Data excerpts
+--
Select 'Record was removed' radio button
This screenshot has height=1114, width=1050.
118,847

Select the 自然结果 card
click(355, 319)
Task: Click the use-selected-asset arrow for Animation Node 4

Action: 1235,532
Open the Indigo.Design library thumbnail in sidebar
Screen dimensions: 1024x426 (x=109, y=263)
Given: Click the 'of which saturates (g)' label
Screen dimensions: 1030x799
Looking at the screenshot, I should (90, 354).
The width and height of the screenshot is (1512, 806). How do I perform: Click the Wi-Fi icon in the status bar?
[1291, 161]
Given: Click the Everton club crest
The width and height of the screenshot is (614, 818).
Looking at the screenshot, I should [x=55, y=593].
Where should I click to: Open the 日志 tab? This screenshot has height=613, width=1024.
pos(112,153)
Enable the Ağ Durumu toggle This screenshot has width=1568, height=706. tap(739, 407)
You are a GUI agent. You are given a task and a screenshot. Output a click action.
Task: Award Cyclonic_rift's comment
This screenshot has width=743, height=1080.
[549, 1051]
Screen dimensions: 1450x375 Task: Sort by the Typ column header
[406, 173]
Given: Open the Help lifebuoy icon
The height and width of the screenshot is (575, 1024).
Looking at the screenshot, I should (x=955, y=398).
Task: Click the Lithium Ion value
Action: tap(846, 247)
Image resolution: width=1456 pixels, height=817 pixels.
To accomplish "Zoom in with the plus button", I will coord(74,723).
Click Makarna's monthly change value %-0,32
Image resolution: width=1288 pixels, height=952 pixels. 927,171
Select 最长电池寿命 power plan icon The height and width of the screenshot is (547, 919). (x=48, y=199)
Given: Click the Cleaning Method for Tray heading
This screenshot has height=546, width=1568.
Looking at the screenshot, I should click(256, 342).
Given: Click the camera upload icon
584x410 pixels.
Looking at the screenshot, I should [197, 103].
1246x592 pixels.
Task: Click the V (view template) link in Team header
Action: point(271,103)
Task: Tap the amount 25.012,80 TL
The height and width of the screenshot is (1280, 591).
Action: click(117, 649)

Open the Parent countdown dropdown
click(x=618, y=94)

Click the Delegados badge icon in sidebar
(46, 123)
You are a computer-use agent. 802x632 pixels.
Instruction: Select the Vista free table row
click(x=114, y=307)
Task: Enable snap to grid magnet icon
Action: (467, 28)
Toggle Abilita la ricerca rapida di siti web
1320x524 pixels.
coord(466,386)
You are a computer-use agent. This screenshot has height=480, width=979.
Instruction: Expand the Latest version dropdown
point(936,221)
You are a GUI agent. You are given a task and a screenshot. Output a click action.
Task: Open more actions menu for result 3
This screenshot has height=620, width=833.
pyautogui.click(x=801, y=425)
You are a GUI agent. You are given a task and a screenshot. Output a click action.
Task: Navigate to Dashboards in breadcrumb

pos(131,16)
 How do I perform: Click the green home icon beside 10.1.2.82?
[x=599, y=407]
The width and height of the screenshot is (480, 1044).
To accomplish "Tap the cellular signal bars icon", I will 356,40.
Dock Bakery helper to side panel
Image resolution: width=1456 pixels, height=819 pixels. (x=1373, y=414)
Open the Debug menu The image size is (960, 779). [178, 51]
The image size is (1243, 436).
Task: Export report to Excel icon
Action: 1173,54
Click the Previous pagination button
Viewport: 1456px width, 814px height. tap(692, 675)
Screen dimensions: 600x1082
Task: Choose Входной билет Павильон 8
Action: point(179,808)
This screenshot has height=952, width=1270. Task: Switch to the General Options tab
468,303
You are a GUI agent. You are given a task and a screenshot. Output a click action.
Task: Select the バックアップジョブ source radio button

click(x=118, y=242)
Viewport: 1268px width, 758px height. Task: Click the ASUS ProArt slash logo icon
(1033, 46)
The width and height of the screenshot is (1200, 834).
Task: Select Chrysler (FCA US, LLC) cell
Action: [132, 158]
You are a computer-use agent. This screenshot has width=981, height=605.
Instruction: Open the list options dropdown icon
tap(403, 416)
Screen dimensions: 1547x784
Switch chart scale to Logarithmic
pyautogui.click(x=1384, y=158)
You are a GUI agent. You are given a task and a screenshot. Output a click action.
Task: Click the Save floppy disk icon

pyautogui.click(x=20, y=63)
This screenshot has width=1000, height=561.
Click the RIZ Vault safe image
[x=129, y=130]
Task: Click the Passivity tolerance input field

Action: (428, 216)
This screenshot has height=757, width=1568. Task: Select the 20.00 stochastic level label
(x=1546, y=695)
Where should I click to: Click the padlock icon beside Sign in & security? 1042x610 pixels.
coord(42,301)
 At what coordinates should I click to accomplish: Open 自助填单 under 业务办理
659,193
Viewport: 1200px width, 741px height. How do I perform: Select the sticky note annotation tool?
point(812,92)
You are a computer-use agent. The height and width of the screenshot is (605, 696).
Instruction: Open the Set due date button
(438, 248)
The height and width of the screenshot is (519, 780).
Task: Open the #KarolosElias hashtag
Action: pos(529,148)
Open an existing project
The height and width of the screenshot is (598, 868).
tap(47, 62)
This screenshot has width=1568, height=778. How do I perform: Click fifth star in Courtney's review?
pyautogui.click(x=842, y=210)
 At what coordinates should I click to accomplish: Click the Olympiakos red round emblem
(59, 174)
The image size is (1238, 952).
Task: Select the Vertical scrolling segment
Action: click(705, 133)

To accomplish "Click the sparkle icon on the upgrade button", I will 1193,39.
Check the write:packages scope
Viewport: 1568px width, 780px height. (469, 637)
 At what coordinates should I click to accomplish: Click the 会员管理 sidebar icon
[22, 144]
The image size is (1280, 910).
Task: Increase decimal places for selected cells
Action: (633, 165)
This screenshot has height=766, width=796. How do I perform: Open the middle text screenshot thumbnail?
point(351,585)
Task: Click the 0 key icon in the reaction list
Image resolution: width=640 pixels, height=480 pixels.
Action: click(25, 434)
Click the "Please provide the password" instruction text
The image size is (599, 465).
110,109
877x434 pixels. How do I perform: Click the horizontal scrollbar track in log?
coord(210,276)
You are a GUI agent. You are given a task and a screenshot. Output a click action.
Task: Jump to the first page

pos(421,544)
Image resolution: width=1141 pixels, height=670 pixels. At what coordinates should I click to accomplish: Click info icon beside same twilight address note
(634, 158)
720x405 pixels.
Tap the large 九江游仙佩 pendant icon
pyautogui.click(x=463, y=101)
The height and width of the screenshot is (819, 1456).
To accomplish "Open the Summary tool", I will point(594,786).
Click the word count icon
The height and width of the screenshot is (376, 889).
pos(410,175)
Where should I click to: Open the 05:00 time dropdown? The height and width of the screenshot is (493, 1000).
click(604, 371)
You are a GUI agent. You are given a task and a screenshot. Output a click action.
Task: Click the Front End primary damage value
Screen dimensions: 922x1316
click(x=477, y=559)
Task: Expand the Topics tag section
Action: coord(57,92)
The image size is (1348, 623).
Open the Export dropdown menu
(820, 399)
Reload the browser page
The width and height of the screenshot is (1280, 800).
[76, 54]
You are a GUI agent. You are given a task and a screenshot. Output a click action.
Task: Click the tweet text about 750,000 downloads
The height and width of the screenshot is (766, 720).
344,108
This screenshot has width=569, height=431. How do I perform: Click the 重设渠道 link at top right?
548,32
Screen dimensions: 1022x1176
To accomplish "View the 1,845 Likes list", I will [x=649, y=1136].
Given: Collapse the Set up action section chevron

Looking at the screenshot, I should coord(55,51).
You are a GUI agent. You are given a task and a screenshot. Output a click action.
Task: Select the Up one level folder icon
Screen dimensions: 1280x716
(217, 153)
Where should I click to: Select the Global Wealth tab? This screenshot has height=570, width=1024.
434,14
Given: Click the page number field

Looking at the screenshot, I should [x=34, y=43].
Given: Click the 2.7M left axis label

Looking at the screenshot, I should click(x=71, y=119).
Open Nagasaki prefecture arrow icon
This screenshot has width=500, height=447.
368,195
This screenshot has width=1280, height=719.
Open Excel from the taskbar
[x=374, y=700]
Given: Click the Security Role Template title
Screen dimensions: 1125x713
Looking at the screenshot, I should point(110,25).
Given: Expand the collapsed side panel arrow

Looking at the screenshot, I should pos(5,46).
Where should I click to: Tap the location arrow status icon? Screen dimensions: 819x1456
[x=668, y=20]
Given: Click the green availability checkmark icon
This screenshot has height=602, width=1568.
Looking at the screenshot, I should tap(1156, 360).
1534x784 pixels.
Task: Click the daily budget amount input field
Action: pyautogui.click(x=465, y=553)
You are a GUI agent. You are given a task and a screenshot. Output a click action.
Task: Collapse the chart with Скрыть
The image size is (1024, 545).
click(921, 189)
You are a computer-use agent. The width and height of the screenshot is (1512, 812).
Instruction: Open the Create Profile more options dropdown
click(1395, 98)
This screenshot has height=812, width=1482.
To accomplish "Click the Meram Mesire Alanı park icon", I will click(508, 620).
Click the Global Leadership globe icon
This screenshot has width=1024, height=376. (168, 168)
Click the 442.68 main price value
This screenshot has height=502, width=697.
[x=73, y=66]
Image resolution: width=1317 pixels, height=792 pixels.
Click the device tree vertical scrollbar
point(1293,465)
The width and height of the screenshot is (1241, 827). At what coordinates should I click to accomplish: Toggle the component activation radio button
+--
How to complete this task -
Beginning at the line above with "You are a computer-use agent. The height" and finishing at the line with "The height and width of the screenshot is (819, 1456).", return each line exactly and return nothing else.

Answer section -
You are a computer-use agent. The height and width of the screenshot is (605, 696).
Instruction: Open the Set due date button
(438, 248)
The height and width of the screenshot is (519, 780).
Task: Open the #KarolosElias hashtag
Action: pos(529,148)
Open an existing project
The height and width of the screenshot is (598, 868).
tap(47, 62)
This screenshot has width=1568, height=778. How do I perform: Click fifth star in Courtney's review?
pyautogui.click(x=842, y=210)
 At what coordinates should I click to accomplish: Click the Olympiakos red round emblem
(59, 174)
The image size is (1238, 952).
Task: Select the Vertical scrolling segment
Action: click(705, 133)

To accomplish "Click the sparkle icon on the upgrade button", I will 1193,39.
Check the write:packages scope
Viewport: 1568px width, 780px height. (469, 637)
 At what coordinates should I click to accomplish: Click the 会员管理 sidebar icon
[22, 144]
The image size is (1280, 910).
Task: Increase decimal places for selected cells
Action: (633, 165)
This screenshot has height=766, width=796. How do I perform: Open the middle text screenshot thumbnail?
point(351,585)
Task: Click the 0 key icon in the reaction list
Image resolution: width=640 pixels, height=480 pixels.
Action: click(25, 434)
Click the "Please provide the password" instruction text
The image size is (599, 465).
110,109
877x434 pixels. How do I perform: Click the horizontal scrollbar track in log?
coord(210,276)
You are a GUI agent. You are given a task and a screenshot. Output a click action.
Task: Jump to the first page

pos(421,544)
Image resolution: width=1141 pixels, height=670 pixels. At what coordinates should I click to accomplish: Click info icon beside same twilight address note
(634, 158)
720x405 pixels.
Tap the large 九江游仙佩 pendant icon
pyautogui.click(x=463, y=101)
The height and width of the screenshot is (819, 1456).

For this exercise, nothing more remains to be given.